If you happen to be a guest at an actual castle in a small town outside Verona, and the check-out time is noon, and it happens to be New Year’s Day when you are leaving, and you have perhaps engaged in revelry the night before, no one will be so crass as to knock on your door at five minutes after noon to inquire as when you might be expected to vacate the premises.
No, what will happen is that at two p.m. you will get a gentle phone call from the front desk asking if perhaps you would like the chef to prepare an omelet for your breakfast and perhaps some coffee as well, and the question will so alarm you that you will croak, “What time is it?” and the desk clerk will tell you, and you will shriek, “Oh my god! We will be right down,” and she will say, “Ah, madam, it is no problem at all” and she will sound a little distressed that you could think they would be so boorish as to imply that you are inconveniencing them.
So you will scurry around the room packing while Jessica demands to know how you could have slept so late, leaving out her own culpability insofar as she’s never slept past nine a.m. in her life, and why would she pick today of all days to act like a teenager?
Then when you go to reception to settle the bill, you will say, “I am so sorry! That jet lag!” and the clerk will say, “Really, it is no problem” and kindly will not point out that the jet landed four days ago, so apparently you have delayed-onset jet lag. And you really want to tell her you only had two glasses of wine and a sip of champagne, but you decide to just rest your case.

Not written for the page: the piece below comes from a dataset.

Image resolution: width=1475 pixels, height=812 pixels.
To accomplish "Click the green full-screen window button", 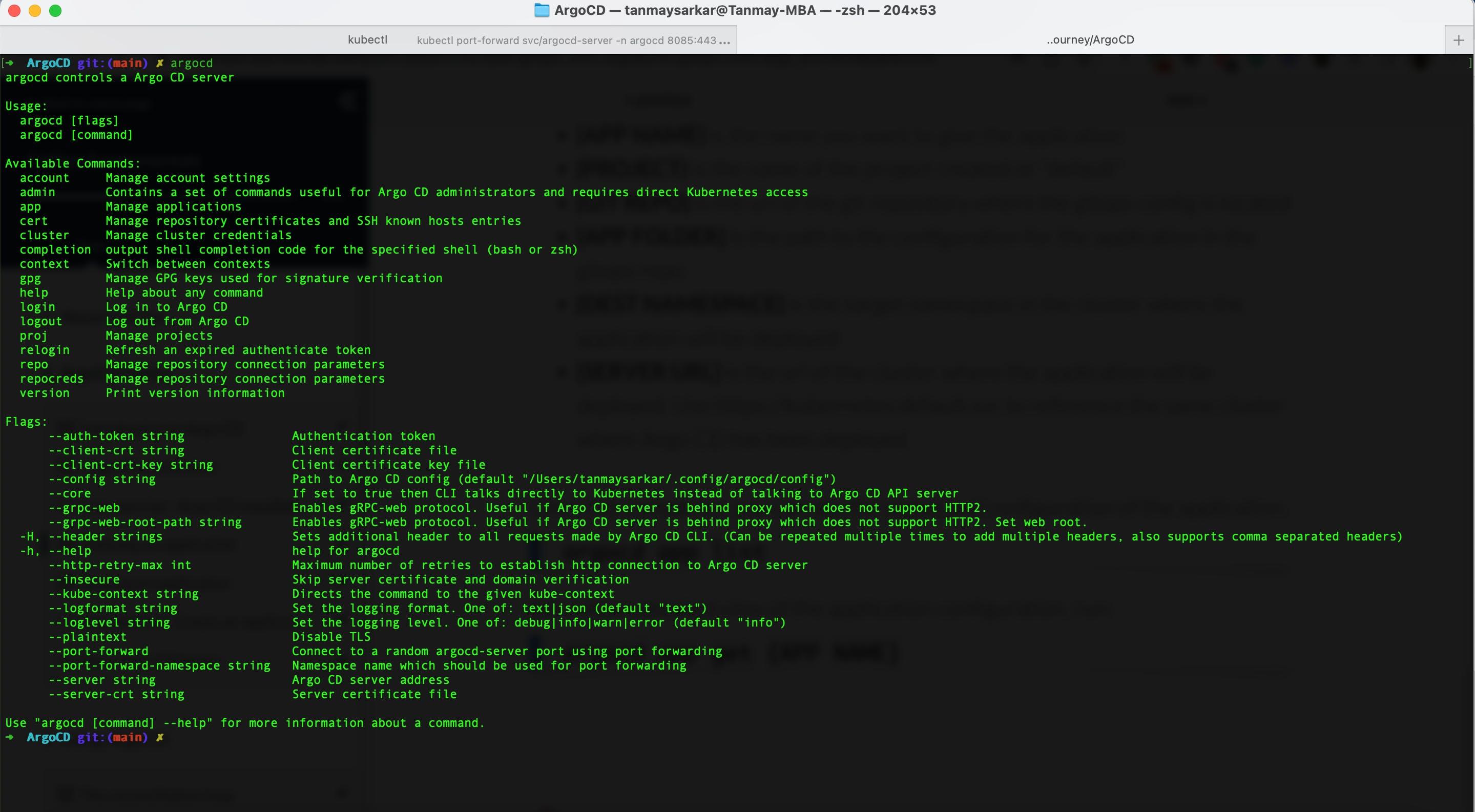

She will say, “If you go to the bar, my colleague can make some coffee for you,” and you do and he does and also provides orange juice for Jessica, who is trailing behind you saying, “I cannot believe you slept so late,” like an external conscience, and when you go to pay the tab the colleague will look on you with pity and say, “Breakfast is included,” with only the barest glance at the clock, now reading three-thirty or, actually, and somehow more awful: 15:30.
Then as you make your way to the lobby to meet the driver, the clerk will hurry after you and hand you a small package wrapped in plastic, and she will say, “Madam left this behind,” and you really really hope it’s the Murano glass necklace from Venice but no, it is your underwear because your mortification would not be complete without that, and you say “Grazie,” even though you really wish the maid would just have discreetly thrown your undies away.
Since your luggage is already packed, you stuff the underwear in your coat pocket, which action you will promptly forget until you pull out your gloves on a packed train platform on the way to Rome and you will try desperately not to notice that you have dropped your underwear but this is not possible because you have your oh-so-helpful daughter along and she will point out the offending package by your feet and announce, “You have forgotten your underwear again!” and while you hope that no one on this platform speaks English, everyone turns to stare at you, and you gracefully pick up your underwear.
This time having learned your lesson, you put it in your shoulder bag, where it will, of course, how could it not, fall out onto the reception desk of your hotel in Rome as you pull out your wallet, and an extremely distinguished and now appalled Roman gentleman will look at it with mingled revulsion and curiosity, and you will say the only thing there is to say under the circumstances, and that is, “Oh, good lord. I forgot my underwear again.”